Enju outputs phrase structures and predicate argument structures in an XML format. Phrase structures are tree structures that express how words are combined to form phrases and clauses. Predicate argument structures are a set of relations that describe semantic relations of words/phrases/clauses in a sentence.
For example, a phrase structure of the sentence "John has come." is described by the following tree structure:
(S (NP John) (VP has (VP come)))where "S", "NP", and "VP" are syntactic categories of phrases. In phrase structures, internal nodes are syntactic categories, and terminal nodes are words.
A predicate argument structure of the same sentence is given as the following three relations.

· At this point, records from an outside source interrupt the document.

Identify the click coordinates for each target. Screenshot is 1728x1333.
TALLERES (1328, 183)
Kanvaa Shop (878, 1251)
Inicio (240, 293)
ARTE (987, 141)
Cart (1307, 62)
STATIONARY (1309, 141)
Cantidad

< come, arg1, John > < has, arg1, John > < has, arg2, come >
Each tuple represents a labeled relation (a labeled dependency from a word to a phrase/clause). For example, the first tuple means that "arg1" (the first argument, i.e., the semantic subject) of "come" is "John". The first element of a tuple expresses a predicate word, the second element is a label of the relation, and the third element is an argument phrase/clause of the predicate. Because relations represented by predicate argument structures are relations between a predicate and its arguments in a predicate logic, they do not necessarily correspond to syntactic head/argument. For example, when a prepositional phrase modifies a noun, the preposition is represented as a predicate and the noun is denoted as the "arg1" of the preposition, while, in syntax, the noun is the head and the prepositional phrase is the non-head.
Enju represents both structures in XML with three tags as listed below.
tag | attributes | |
---|---|---|
sentence | id parse_status fom | sentence |
cons | id cat xcat schema head sem_head | syntactic constituents (phrases, clauses, etc.) |
tok | id cat pos base tense aspect voice aux type lexentry pred arg1 arg2 arg3 arg4 mod | words, punctuations |
In general, "cons" represents phrase structures. Unique identifiers are assigned to every "cons" tag, and they are denoted by the "id" attribute. Syntactic categories of phrases and clauses, such as "NP" and "S", are expressed by the "cat" attribute, and finer classifications of categories are represented by the "xcat" attribute. Syntactic/semantic head daughters of internal nodes are expressed by the "head" and "sem_head" attributes, respectively. These attributes denote the identifier of "cons" of the head daughter. Terminal nodes of phrase structures are "tok" tags, and, like "cons", identifiers and syntactic categories are represented by the "id" and "cat" attributes. Additionally, Penn Treebank-style POS and a base form of a word are described by the "pos" and "base" attributes.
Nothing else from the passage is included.